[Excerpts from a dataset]
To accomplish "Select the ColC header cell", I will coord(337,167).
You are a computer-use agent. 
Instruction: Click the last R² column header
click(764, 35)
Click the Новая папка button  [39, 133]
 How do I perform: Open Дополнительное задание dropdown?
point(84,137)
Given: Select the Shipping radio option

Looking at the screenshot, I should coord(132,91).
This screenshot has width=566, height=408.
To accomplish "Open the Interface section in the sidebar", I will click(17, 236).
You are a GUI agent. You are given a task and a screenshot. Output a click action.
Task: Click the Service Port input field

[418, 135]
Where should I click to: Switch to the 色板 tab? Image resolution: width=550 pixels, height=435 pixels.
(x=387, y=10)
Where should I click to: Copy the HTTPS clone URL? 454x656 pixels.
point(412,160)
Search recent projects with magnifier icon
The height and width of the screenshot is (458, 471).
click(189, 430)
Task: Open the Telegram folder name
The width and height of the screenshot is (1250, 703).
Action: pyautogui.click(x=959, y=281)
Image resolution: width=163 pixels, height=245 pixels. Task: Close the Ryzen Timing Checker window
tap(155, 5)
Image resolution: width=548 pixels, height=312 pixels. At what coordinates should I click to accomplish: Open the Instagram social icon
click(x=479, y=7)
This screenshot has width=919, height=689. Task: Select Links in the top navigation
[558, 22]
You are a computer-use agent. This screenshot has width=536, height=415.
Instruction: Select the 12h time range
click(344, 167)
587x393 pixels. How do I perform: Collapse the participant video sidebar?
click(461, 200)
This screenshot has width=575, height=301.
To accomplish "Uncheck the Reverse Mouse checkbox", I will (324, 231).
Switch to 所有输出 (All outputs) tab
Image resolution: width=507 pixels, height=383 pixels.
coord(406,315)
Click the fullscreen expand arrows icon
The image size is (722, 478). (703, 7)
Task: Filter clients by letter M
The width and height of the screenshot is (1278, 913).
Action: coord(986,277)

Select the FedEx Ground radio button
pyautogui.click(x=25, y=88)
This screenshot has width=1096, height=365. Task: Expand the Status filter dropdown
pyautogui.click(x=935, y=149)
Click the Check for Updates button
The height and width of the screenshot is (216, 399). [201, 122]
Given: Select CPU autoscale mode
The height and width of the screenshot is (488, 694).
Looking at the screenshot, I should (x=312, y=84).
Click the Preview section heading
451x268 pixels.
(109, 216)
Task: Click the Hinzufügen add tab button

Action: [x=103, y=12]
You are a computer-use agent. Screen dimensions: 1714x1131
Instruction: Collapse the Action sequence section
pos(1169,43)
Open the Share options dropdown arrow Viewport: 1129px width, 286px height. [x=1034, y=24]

TASK DIRECTIONS: Write out exactly, and only, each line from the one with "Task: Click the Hinzufügen add tab button" down to the last line of the records above.

ANSWER TO THIS EXERCISE:
Task: Click the Hinzufügen add tab button

Action: [x=103, y=12]
You are a computer-use agent. Screen dimensions: 1714x1131
Instruction: Collapse the Action sequence section
pos(1169,43)
Open the Share options dropdown arrow Viewport: 1129px width, 286px height. [x=1034, y=24]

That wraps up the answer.